Qui plus est, on engrange 1,5 milliard $ dans le Fonds des générations, ce qui laisse croire que le surplus réel dépasse les 3 milliards $.

Un tel surplus serait certes réjouissant s'il était le résultat d'une croissance économique soutenue. Mais c'est loin d'être le cas.

L'ex-ministre péquiste des Finances et aujourd'hui leader de l'opposition, Nicolas Marceau, disait plus tôt cette semaine que c'était «un peu niaiseux de rétablir un budget en augmentant le fardeau fiscal de tout le monde et en coupant comme des fous». C'est tentant de lui donner raison.

C'est vrai que «n'importe qui peut faire ça», mais ils sont rares ceux qui ont le culot pour le faire.

Mais le processus n'est vraisemblablement pas terminé.
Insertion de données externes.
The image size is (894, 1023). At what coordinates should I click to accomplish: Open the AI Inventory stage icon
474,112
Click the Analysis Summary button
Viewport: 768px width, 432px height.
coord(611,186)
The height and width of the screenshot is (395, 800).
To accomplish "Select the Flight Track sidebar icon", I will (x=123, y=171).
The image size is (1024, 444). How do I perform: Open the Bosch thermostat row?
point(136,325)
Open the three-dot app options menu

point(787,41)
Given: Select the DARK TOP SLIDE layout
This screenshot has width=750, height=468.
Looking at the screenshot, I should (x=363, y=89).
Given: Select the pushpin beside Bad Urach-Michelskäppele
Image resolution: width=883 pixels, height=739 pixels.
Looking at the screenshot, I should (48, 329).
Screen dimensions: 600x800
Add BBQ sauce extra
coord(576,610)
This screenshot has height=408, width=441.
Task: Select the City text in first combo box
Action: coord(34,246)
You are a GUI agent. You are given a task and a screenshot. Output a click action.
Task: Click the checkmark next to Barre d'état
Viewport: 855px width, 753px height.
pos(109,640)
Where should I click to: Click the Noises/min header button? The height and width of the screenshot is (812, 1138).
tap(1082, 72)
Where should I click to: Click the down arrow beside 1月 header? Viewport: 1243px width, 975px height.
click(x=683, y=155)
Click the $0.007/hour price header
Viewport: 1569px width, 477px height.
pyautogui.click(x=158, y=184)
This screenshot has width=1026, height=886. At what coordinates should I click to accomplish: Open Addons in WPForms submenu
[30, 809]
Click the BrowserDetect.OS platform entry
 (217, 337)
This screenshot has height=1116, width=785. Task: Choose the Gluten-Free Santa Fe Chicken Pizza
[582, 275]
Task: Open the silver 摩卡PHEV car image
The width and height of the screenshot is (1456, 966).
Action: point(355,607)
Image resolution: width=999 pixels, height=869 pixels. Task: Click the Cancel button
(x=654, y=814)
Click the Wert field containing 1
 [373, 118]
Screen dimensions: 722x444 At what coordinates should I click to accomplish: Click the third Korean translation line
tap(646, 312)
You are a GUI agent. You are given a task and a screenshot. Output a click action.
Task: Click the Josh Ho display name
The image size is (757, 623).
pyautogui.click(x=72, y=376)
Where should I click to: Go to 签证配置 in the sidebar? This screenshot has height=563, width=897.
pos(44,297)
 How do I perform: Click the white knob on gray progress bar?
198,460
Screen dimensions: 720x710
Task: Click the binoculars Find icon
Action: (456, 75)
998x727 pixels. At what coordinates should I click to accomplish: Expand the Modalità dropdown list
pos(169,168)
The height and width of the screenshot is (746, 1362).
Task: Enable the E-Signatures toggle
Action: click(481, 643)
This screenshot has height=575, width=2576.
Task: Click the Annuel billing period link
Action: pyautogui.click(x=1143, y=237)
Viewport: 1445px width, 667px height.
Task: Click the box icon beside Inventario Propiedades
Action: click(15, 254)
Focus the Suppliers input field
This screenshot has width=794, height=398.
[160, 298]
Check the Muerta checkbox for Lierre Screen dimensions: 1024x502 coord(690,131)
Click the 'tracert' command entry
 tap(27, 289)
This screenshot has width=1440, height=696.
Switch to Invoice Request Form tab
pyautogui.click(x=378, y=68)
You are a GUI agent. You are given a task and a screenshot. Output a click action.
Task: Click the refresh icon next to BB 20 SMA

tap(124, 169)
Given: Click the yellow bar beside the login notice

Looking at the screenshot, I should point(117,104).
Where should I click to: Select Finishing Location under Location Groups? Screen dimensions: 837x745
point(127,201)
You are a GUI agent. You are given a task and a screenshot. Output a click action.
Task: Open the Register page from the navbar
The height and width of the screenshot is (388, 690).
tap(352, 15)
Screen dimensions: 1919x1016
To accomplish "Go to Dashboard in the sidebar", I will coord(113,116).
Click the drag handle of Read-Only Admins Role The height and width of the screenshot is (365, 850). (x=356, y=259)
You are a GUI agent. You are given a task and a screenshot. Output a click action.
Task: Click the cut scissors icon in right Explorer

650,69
On devrait assister au cours des deux prochaines années à des annonces de subventions, de réinvestissements, de programmes d'aide. On donnera vaguement l'impression aux contribuables que le gouvernement est généreux, alors que dans les faits, les montants qui seront «réinvestis» - en santé ou en éducation, par exemple - auraient simplement dû ne pas être coupés.

Évidemment, on est toujours ici dans la philosophie des «eaux plus tranquilles» évoquées par le premier ministre Philippe Couillard lors de son remaniement ministériel de janvier dernier. Les conséquences les plus dures de l'austérité seraient derrière nous. Si on parle de philosophie, on peut aussi parler, évidemment, de stratégie électorale. Les électeurs ne sont pas dupes.

Alors en plus de saupoudrer çà et là des montants que l'on qualifiera de «réinvestissements», le gouvernement a aussi le loisir de donner un peu de répit aux contribuables. Pour ces derniers, l'austérité est une chose, mais la hausse des prix des aliments, du logement ou de l'énergie en est une autre. Les atteintes à la santé financière ou à la prospérité sont multiples et ne seront pas réglées par les largesses à venir du gouvernement.

Enfin, on peut se questionner sur la nécessité d'engranger de façon impérative et ininterrompue des sommes considérables dans le Fonds des générations, destiné à réduire le fardeau fiscal légué aux générations futures. Or, c'est en grande partie ces «générations futures», mais aussi leurs parents, qui sont privés de services adéquats.

Certains ont évoqué la nécessité de suspendre les versements au Fonds des générations. Le ministre Carlos Leitão a répondu par un non catégorique, rappelant que cette épargne forcée découle d'un cadre législatif et qu'il n'était pas question pour lui de demander une modification à la loi.

Mais si on injectait un peu moins dans ce Fonds des générations pour plutôt envisager de soutenir le développement et la croissance économiques, peut-être pourrait-on générer des revenus intéressants.

Et peut-être aussi qu'on n'aurait plus besoin de couper sauvagement un peu partout.